Please upvote so we can read more funny powers

34 comments
  1. I would pick not having to wipe after poops, just a perfectly clean non smelly butt-hole..

    Lol 😂

  2. If I could choose any superpower, it would be the power to read people’s thoughts. Although it would be a very mediocre superpower, it would still be useful in many situations.

  3. The ability to know exactly when microwaved food is hot enough to eat without burning your mouth.

  4. So to make sure I’m understanding the question, I can have a power but it can’t be an awesome power like super speed, flying, regeneration, right?

    Because if that’s the case I’d like the power to be fluent in any human language on the planet.

  5. The ability to restore left-overs to the quality they were at when originally cooked. It won’t help the world, but it’ll help my depression.

  6. When thinking negative things about me , people will trip and fall on their face

    Edit: when

  7. I have full control of butthole portal!

    Need a shit? I can just go and have the poop appear in someone else’s pants.

    Someone tried to stick something up there without consent? Well go ahead, but I’m teleporting straight to going up your butthole instead.

    Want to steal something? Just slide it up there and have it fall into my bedroom, safely away from prying eyes.

    Need a fart? Can just let it rip and have the noise and smell come from anywhere I want, even right next to someone’s head.

  8. An ability to walk through crowds of tourists without getting stopped in front of, or jostled.

  9. I would have the power to make people feel really guilty about their sins.

    ​

    for I. AM. GUILTYMAN!!!

  10. Really low level telekinesis, like being able to snuff a candle or nudge a ball on a roulette table.

  11. Heh, this is a question I ask at parties! Only instead of “very mediocre” I always ask “can’t be used either for crime or to fight crime”.

    I always liked “Can see the future so long as there aren’t numbers”

    “Microwave fingers. Always be able to heat up hot pockets”

    “The gift of flight but only to stop myself from experiencing a fatal fall. Like, feather fall but in real life”

    “Know all the stats: not just ‘how far is the earth from the sun?’ but stuff like, how many baseballs have been swallowed by sharks?
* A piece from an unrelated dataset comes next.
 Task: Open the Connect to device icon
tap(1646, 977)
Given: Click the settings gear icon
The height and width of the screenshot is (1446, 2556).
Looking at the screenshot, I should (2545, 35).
What are the odds of being licked by an alligator on a Thursday? When will the last high five be offered and will the person be left hanging?”

    “Laser-pointer eyes. So I don’t have to point where I’m looking and people just know what I’m trying to indicate at a distance”

    Stuff like that.

  12. I used to exit through the front door then go around and come in thru the back. My kids would ask what the Hell I was doing. I’d tell them it was my superpower.